Esta reflexión está dirigida únicamente al “engaño” que hacemos a los niños en referencia a quien aporta los regalos en la gran noche mágica.
Si aceptamos el criterio universal de que el fin no justifica los medios, no creo que se pueda justificar la “mentira” de Los Reyes Magos en defensa del mantenimiento de una ilusión, máxime cuando tengo dudas de la bondad de la mentira.
Cuando un niño, mucho antes de lo que pensamos los adultos, conoce la verdad, y ésta no le ha sido desvelada por los padres en el momento adecuado, puede desarrollar un sentimiento de culpabilidad por haber roto el encanto del secreto que le obliga a buscar mecanismos de defensa básicos, como el disimulo y la negación de la verdad, para no ser descubiertos.
En este punto puede saltar la duda, ¿Estamos enseñando a los niños a mentir por primera vez?

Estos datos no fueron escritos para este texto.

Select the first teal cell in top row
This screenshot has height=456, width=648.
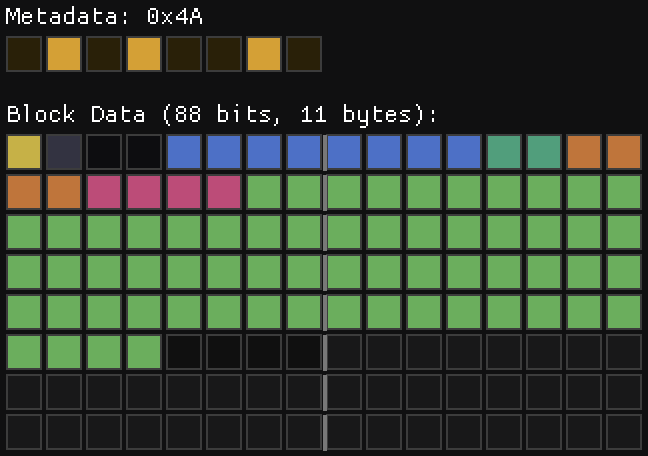504,152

Cuando intentamos establecer con los pequeños un código de comportamiento en nuestras relaciones basado en la verdad y en la necesidad de transparencia, el concepto pierde todo su valor, porque la mentira no tiene tamaño ni naturaleza, y nunca tiene justificación, simplemente es una mentira, una distorsión premeditada de la realidad y en la que ya hemos caído.

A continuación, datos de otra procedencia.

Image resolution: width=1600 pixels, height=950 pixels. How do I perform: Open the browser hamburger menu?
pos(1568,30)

Posiblemente, cuando en su entorno se le ha desvelado la verdad, ha podido defender la “mentira” con la suficiente vehemencia como para sentir posteriormente un ridículo difícil de perdonar, agravando los efectos de la farsa.
Quiero defender la posibilidad de disfrutar de la noche de Reyes como se disfruta de cualquier otra fiesta laica, participando de un espectáculo que impregna la calle de misterio y alegría fomentando los valores para crear la ilusión sin necesidad de recurrir al “engaño”.